A spokesman for the U.S. Special Operations Command, which handles public affairs for JSOC, referred Foreign Policy to the U.S. Africa Command (AFRICOM) for comment. AFRICOM spokesman Chuck Prichard, in turn, confirmed that a “small number” of U.S. personnel within AFRICOM’s area of responsibility are special operations forces, but declined to comment on the size or location of their units. He also declined to comment on whether or not they are responsible for operating drones, saying only that they “are not tasked with directly engaging enemy forces.”
“While we cannot provide exact details because of operational security issues, we can tell you [U.S. AFRICOM] has sent a limited number of trainers and advisors plus a small military coordination cell to support AMISOM and Somali security forces in international efforts to stabilize Somali,” Prichard wrote in an email to Foreign Policy. “The sharing of information and expertise is key to assisting partner nations in their mission. The exact nature of this support, weapons systems or number of personnel involved in these operations cannot be disclosed in order to protect the integrity of these operations and the safety of units in the region.”

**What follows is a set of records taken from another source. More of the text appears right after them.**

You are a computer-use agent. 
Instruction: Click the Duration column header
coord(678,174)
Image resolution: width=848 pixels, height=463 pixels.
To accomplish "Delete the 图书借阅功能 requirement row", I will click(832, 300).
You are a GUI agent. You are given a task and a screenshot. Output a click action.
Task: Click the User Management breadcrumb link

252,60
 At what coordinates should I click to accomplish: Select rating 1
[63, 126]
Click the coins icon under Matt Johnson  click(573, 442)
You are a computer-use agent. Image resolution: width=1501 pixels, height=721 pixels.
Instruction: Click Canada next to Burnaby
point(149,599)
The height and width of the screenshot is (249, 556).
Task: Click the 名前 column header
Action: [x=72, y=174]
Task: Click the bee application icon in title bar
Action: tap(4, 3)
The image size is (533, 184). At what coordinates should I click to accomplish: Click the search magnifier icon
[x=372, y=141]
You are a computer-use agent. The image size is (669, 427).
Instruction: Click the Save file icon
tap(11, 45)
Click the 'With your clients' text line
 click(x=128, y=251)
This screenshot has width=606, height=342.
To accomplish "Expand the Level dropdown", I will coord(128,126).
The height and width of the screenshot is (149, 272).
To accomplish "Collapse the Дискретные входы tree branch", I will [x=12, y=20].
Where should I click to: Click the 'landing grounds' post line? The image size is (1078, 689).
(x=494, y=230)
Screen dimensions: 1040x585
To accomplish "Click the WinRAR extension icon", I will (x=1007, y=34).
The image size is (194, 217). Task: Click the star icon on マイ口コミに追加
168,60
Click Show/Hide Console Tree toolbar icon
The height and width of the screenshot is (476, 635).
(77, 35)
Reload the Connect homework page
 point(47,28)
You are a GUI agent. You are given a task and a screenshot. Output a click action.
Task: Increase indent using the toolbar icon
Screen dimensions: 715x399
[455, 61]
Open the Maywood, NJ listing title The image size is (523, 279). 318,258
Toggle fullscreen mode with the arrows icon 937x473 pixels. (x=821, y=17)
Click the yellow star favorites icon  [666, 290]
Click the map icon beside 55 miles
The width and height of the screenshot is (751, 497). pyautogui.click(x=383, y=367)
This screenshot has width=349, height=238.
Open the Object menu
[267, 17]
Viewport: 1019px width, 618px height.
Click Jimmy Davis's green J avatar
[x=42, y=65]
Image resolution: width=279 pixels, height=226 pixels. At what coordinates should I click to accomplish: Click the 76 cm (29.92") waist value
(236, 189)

The expanded U.S. footprint in Somalia is part of a broader trend toward deeper covert military engagement in the volatile Horn of Africa region. That engagement has taken the form of ramped-up intelligence and special operations activities, as well as military assistance programs that have grown dramatically in recent years without much in the way of public debate or congressional oversight. As the U.S. Defense Department draws down its presence in Afghanistan and shutters bases across Europe, and as the threat of terrorism surges in East Africa, the quiet accumulation of military installations in this part of the world has been easy to miss. In addition to its main hub in Djibouti, where some 4,000 American service members and civilians are stationed, the U.S. military has established smaller outposts in Ethiopia, Kenya, and the Seychelles, a tropical archipelago located roughly 800 miles off the Somali coast. It has also indirectly financed the training of thousands of AMISOM troops.
U.S. boots on the ground
Even as it became firmly entrenched in the region, the U.S. government for years denied putting boots on the ground in Somalia, where the infamous “Black Hawk Down” disaster in 1993 sparked an American exodus from the region. But in June of last year, Undersecretary of State for Political Affairs Wendy Sherman acknowledged that a “small contingent of U.S. military personnel” had been operating inside Somalia for “several years.” The news agency Reuters later quoted an unnamed official of President Barack Obama’s administration as saying that there were “up to” 120 U.S. personnel stationed inside the country.
Although much of what the U.S. military does in Somalia remains shrouded in secrecy, it is clear that the Americans are doing more than just gathering intelligence and supporting African troops. In recent years, special operations commandos have staged a number of daring raids on al-Shabab targets, including an aborted amphibious assault in 2013 by Navy SEAL Team 6 aimed at capturing one of the suspects in the Westgate Mall attack, which took place in neighboring Kenya and left 67 people dead. U.S. forces have also carried out drone strikes and other airstrikes in Somalia since at least 2007, when an American AC-130 gunship fired the opening salvo in the Somali theater of the war on terror. That operation targeted a convoy carrying Aden Hashi Ayro, an al Qaeda operative thought to be responsible for the murder of Western aid workers. Ayro survived, only to be taken out by a U.S. missile strike one year later.